The task calls for each record to be given again exactly.

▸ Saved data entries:
----
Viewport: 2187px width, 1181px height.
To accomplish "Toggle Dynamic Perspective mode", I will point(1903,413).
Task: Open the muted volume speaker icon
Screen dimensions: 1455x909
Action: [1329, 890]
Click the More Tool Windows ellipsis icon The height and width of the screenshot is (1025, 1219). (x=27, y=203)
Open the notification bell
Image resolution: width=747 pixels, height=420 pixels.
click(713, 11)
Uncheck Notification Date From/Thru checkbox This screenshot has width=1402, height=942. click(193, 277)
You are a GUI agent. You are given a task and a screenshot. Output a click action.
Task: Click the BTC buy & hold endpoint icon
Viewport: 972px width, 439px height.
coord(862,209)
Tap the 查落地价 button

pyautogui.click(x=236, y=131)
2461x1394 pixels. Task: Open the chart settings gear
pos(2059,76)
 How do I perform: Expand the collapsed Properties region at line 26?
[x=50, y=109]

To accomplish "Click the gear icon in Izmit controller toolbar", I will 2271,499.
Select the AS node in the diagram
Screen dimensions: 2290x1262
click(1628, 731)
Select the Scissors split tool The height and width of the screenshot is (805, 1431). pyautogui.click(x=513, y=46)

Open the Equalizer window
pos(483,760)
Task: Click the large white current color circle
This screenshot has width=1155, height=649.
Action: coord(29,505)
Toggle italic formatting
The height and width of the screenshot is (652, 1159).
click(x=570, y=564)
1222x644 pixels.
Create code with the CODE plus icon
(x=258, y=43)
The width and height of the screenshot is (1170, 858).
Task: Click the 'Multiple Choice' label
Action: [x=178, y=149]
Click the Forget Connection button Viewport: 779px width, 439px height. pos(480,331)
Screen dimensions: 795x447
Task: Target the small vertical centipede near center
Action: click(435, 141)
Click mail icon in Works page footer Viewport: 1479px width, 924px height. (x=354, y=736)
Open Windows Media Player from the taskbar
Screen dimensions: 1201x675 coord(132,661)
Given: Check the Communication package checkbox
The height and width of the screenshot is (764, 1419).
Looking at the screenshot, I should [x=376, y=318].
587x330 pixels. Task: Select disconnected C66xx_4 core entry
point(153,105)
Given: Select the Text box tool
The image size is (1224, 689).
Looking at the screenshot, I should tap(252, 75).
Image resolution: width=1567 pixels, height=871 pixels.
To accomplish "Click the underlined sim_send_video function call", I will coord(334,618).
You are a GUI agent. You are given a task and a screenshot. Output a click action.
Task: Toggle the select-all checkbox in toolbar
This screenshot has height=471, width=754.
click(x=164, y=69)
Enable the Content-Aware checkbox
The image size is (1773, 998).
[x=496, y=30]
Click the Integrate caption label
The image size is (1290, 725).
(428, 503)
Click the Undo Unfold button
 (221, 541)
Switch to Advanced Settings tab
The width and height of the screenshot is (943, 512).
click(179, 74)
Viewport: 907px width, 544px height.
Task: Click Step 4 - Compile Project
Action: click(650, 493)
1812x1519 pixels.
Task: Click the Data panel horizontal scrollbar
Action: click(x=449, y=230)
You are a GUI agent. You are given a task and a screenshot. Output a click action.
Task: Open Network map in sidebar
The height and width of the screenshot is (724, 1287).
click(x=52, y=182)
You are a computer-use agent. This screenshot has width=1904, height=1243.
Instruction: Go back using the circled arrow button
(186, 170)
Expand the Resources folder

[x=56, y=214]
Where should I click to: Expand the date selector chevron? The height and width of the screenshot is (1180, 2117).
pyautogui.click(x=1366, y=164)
----
▸ Task answer:
Viewport: 2187px width, 1181px height.
To accomplish "Toggle Dynamic Perspective mode", I will point(1903,413).
Task: Open the muted volume speaker icon
Screen dimensions: 1455x909
Action: [1329, 890]
Click the More Tool Windows ellipsis icon The height and width of the screenshot is (1025, 1219). (x=27, y=203)
Open the notification bell
Image resolution: width=747 pixels, height=420 pixels.
click(713, 11)
Uncheck Notification Date From/Thru checkbox This screenshot has width=1402, height=942. click(193, 277)
You are a GUI agent. You are given a task and a screenshot. Output a click action.
Task: Click the BTC buy & hold endpoint icon
Viewport: 972px width, 439px height.
coord(862,209)
Tap the 查落地价 button

pyautogui.click(x=236, y=131)
2461x1394 pixels. Task: Open the chart settings gear
pos(2059,76)
 How do I perform: Expand the collapsed Properties region at line 26?
[x=50, y=109]

To accomplish "Click the gear icon in Izmit controller toolbar", I will 2271,499.
Select the AS node in the diagram
Screen dimensions: 2290x1262
click(1628, 731)
Select the Scissors split tool The height and width of the screenshot is (805, 1431). pyautogui.click(x=513, y=46)

Open the Equalizer window
pos(483,760)
Task: Click the large white current color circle
This screenshot has width=1155, height=649.
Action: coord(29,505)
Toggle italic formatting
The height and width of the screenshot is (652, 1159).
click(x=570, y=564)
1222x644 pixels.
Create code with the CODE plus icon
(x=258, y=43)
The width and height of the screenshot is (1170, 858).
Task: Click the 'Multiple Choice' label
Action: [x=178, y=149]
Click the Forget Connection button Viewport: 779px width, 439px height. pos(480,331)
Screen dimensions: 795x447
Task: Target the small vertical centipede near center
Action: click(435, 141)
Click mail icon in Works page footer Viewport: 1479px width, 924px height. (x=354, y=736)
Open Windows Media Player from the taskbar
Screen dimensions: 1201x675 coord(132,661)
Given: Check the Communication package checkbox
The height and width of the screenshot is (764, 1419).
Looking at the screenshot, I should [x=376, y=318].
587x330 pixels. Task: Select disconnected C66xx_4 core entry
point(153,105)
Given: Select the Text box tool
The image size is (1224, 689).
Looking at the screenshot, I should tap(252, 75).
Image resolution: width=1567 pixels, height=871 pixels.
To accomplish "Click the underlined sim_send_video function call", I will coord(334,618).
You are a GUI agent. You are given a task and a screenshot. Output a click action.
Task: Toggle the select-all checkbox in toolbar
This screenshot has height=471, width=754.
click(x=164, y=69)
Enable the Content-Aware checkbox
The image size is (1773, 998).
[x=496, y=30]
Click the Integrate caption label
The image size is (1290, 725).
(428, 503)
Click the Undo Unfold button
 (221, 541)
Switch to Advanced Settings tab
The width and height of the screenshot is (943, 512).
click(179, 74)
Viewport: 907px width, 544px height.
Task: Click Step 4 - Compile Project
Action: click(650, 493)
1812x1519 pixels.
Task: Click the Data panel horizontal scrollbar
Action: click(x=449, y=230)
You are a GUI agent. You are given a task and a screenshot. Output a click action.
Task: Open Network map in sidebar
The height and width of the screenshot is (724, 1287).
click(x=52, y=182)
You are a computer-use agent. This screenshot has width=1904, height=1243.
Instruction: Go back using the circled arrow button
(186, 170)
Expand the Resources folder

[x=56, y=214]
Where should I click to: Expand the date selector chevron? The height and width of the screenshot is (1180, 2117).
pyautogui.click(x=1366, y=164)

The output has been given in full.